* [TEXT BLOCK]:
════════════════════

INFORMATION NOT REQUIRED IN PROSPECTUS

 

Item 20. Indemnification of Directors and Officers

 

Article 11 of the Certificate of Incorporation of Bridge Bancorp, Inc. (the “Corporation”) provides for the following:

 

Director Liability — A director of the Corporation shall not be personally liable to the Corporation or its shareholders for monetary damages because of his breach as a director unless;

 

(A)                               Such liability is based upon a judgment or other final adjudication adverse to him which establishes:

 

(1)                                 That his acts or omissions were in bad faith or involved intentional misconduct or a knowing violation of law;

 

(2)                                 That he personally gained in fact a financial profit or other advantage to which he was not legally entitled; or

 

(3)                                 That his acts violated Section 719 of the New York Business Corporation Law; or

 

(B)                               Such liability is for any act or omission preceding the adoption of this Article.

 

If the New York Business Corporation law is hereafter amended to authorize the further elimination or limitation of the liability of directors, the liability of a director of the Corporation, in addition to the limitation or personal liability provided herein, shall be further limited to the fullest extent permitted by the amended New York Business Law Corporation Law.

════════════════════

* [TASKS AND EXERCISES]:
#1 Reproduce the Article 11 excerpt between "If the New York" and "Law Corporation Law.", inclusive.
#2 In the Article 11 excerpt, a director loses the liability protection if a judgment establishes that the director's acts violated which section of the New York Business Corporation Law?
The lines that come next have no role in this work.

* [DATA EXTRACT]:
════════════════════

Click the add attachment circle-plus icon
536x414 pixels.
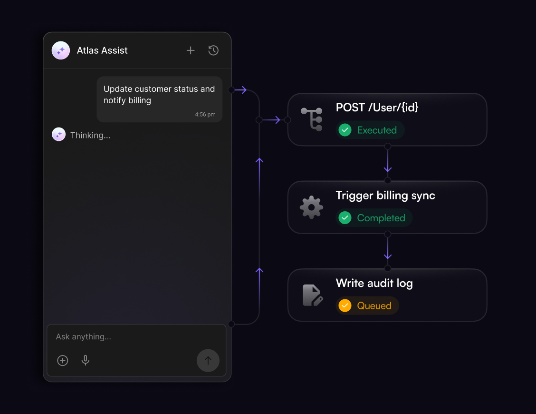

════════════════════

* [FINAL ANSWERS]:
#1
If the New York Business Corporation law is hereafter amended to authorize the further elimination or limitation of the liability of directors, the liability of a director of the Corporation, in addition to the limitation or personal liability provided herein, shall be further limited to the fullest extent permitted by the amended New York Business Law Corporation Law.

#2 Section 719